REPORTAGE. « Une bataille navale en pleine forêt » : en Guyane, les gendarmes face aux pilleurs d’or
Voler l’or est un boulot de forçat. Le protéger, un travail d’Hercule. Sous l’humide, dense et étouffante canopée amazonienne, deux forces se traquent, s’épient, se défient sur des millions d’hectares : d’un côté les garimpeiros, les chercheurs d’or clandestins. De l’autre, les hommes et femmes de Harpie, l’opération française de lutte contre l’orpaillage illégal en Guyane.
Pour comprendre ce tactique et éprouvant face-à-face, rendez-vous en ce matin brûlant de juillet, avec les gendarmes de l’escadron mobile 42/2 de Guéret basés à Maripasoula, le long du fleuve Maroni.
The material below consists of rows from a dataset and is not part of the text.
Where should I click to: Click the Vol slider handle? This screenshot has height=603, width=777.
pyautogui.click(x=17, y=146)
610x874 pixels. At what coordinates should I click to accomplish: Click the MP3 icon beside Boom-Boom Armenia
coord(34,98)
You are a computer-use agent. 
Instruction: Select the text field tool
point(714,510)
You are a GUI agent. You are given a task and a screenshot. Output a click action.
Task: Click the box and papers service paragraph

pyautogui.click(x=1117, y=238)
Cette commune, la plus étendue et la moins densément peuplée de France, est l’une des portes d’entrée des sites d’orpaillage.
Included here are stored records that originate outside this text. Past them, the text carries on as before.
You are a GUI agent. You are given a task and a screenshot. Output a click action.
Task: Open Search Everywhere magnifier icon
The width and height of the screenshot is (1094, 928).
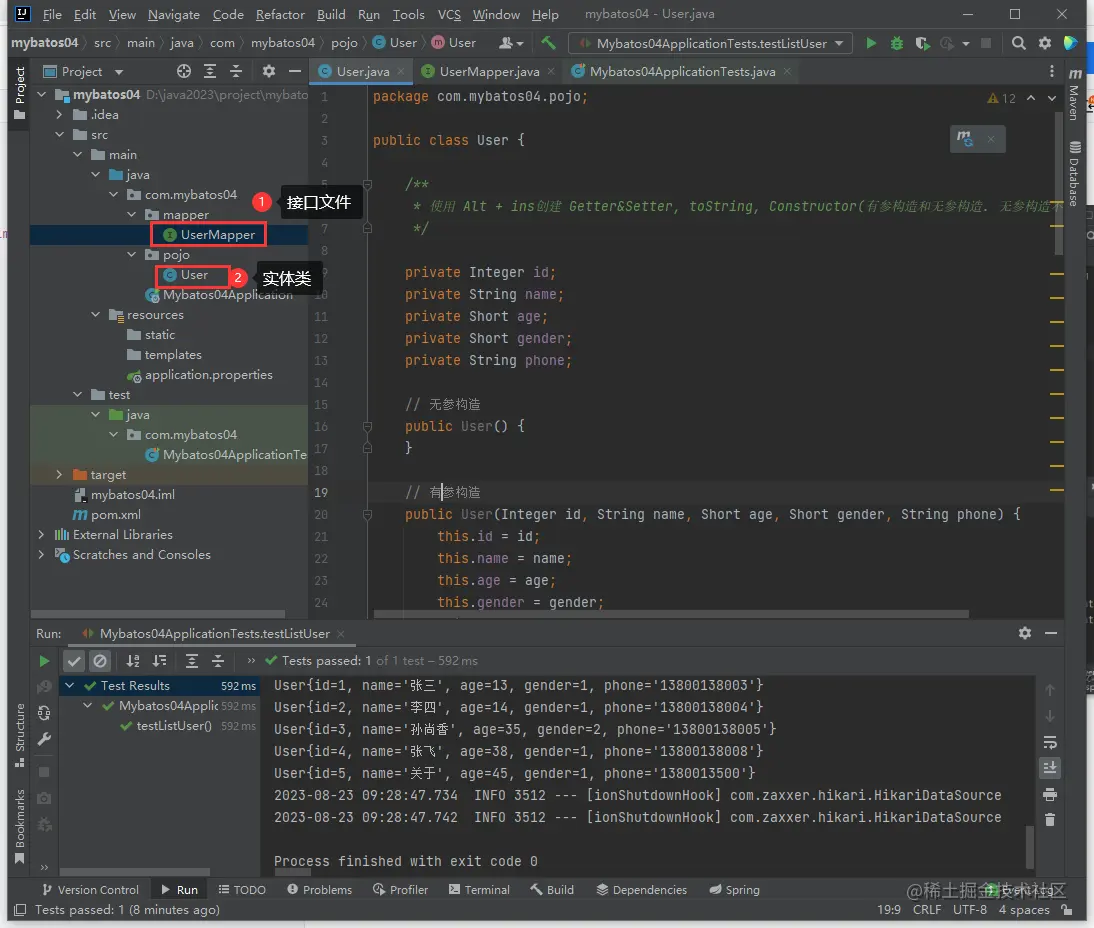point(1018,43)
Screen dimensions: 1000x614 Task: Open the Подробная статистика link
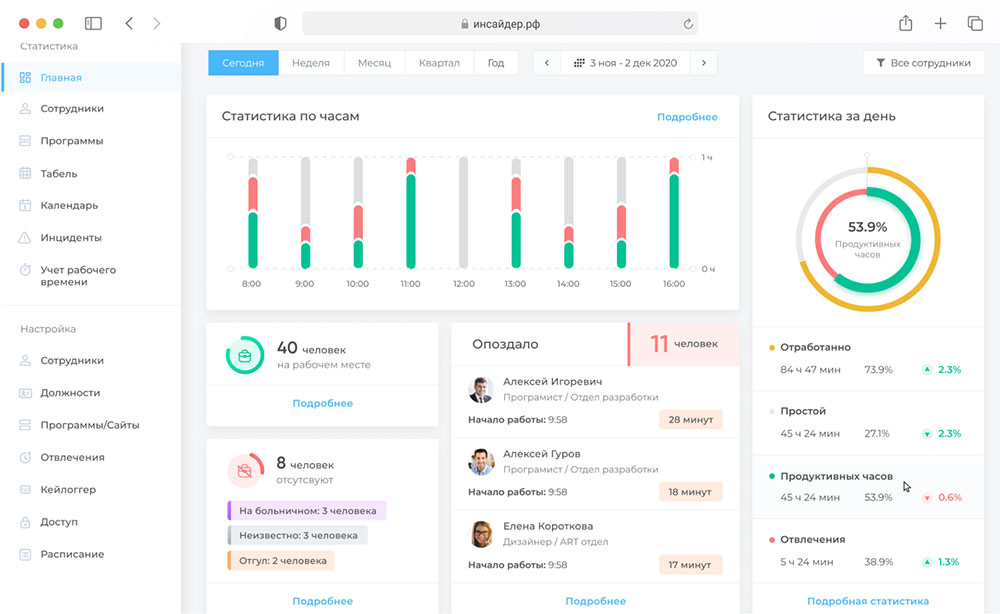[x=867, y=601]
En face, c’est le Surinam d’où provient clandestinement la majorité du matériel : moto-pompes, propulseurs, concasseurs, quads, jerricans de carburant… Et par où transitent les fouineurs alluvionnaires essentiellement brésiliens, leurs logisticiens parfois de mèche avec des Guyanais et leurs prostituées.
Prêtres et bijoutiers
«Jusqu’à leurs prêtres et leurs bijoutiers qui transforment sur place les pépites, raconte le chef John Mazureck, de la cellule d’investigation.Certains sites illégaux sont montés comme des villages!»
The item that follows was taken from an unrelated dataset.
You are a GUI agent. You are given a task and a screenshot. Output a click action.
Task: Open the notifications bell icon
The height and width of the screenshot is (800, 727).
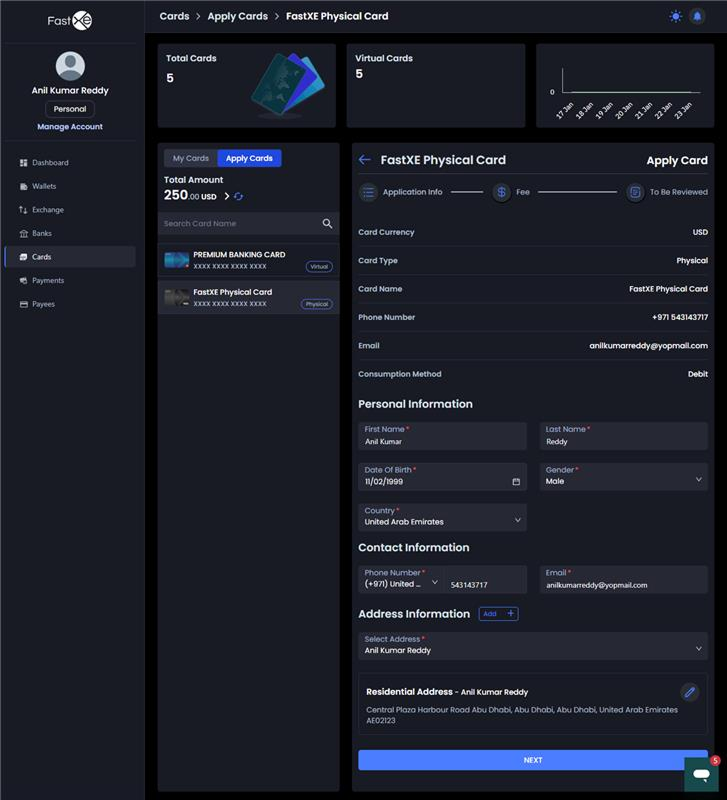698,16
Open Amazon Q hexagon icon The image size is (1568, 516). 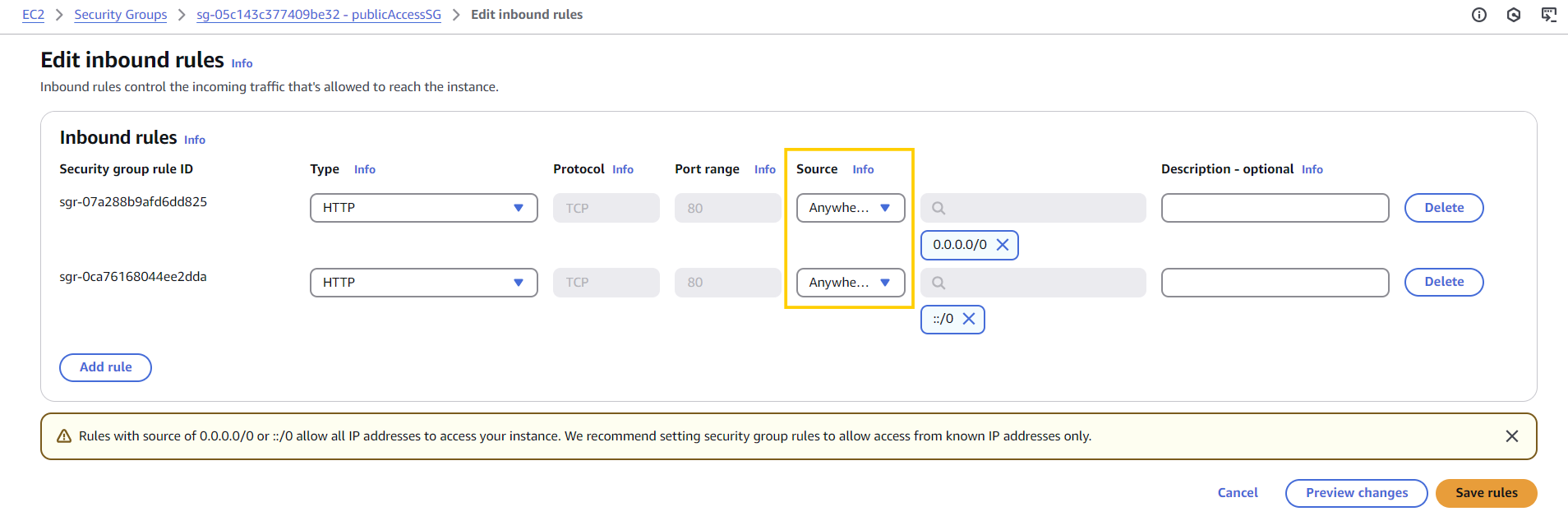click(x=1513, y=15)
Ce jour-là, quand il contrôle le site de Yaou, récemment détruit, le professionnel n’en revient pas : « Regardez, il y a encore un moteur, la pompe, des outils. Ils sont revenus ! C’est un travail de fourmi. Vous les chassez le lundi, ils reviennent le mardi. » Le capitaine Philippe Frémon, commandant de l’escadron, a préparé ses troupes à cette guerre stratégique en forme de robinsonnade équatoriale. Pendant les trois mois où ils oeuvreront aux côtés des militaires, policiers, douaniers, gardes du parc amazonien, il faudra sans cesse « déjouer le côté créatif et hyper réactif des garimp’. C’est une bataille navale en pleine forêt. Parce qu’au-delà du volet répressif, des interpellations et de la destruction de sites, notre action est de les gêner le plus possible ». Au premier semestre 2018, 31 traficants ont été condamnés.
Perturber les sentiers d’approvisionnement, filtrer les cours d’eau, notamment en installant des barges de contrôle de pirogues sur le fleuve, repérer les « dégrad », lieux de mise à l’eau, où sont déchargés vivres et matériel, scruter la porosité entre les sites légaux et illégaux, écouter les habitants, les meilleurs connaisseurs des affres et désastres de l’orpaillage. « En plus du caractère illégal, il y a toutes les conséquences sur l’environnement avec, entre autres, le déboisement, la pollution de l’eau au mercure, commente le lieutenant-colonel Laurent Vuillerez, commandant du Centre de Conduite des Opérations Harpie, à Cayenne. Cela pèse sur les fragiles équilibres sociaux de ces communes de l’intérieur. Il est impossible de surveiller H24 chaque site, c’est pourquoi la lutte à la source contre les moyens est essentielle tout comme le volet diplomatique avec le Brésil et le Surinam. »
Avec un cours élevé du gramme d’or actuellement à 32/33 euros, un Brésilien de la région pauvre et frontalière de l’Amapa, peut gagner en quelques jours, en Guyane, l’équivalent de son SMIC local d’environ 200 euros. Les gratteurs de la terre n’ont pas fini de suer et s’échiner dans la forêt. Pour l’heure, à Yaou, les vigies d’Harpie sortent les coupe-coupe, cisaillent la pompe et brisent le moteur.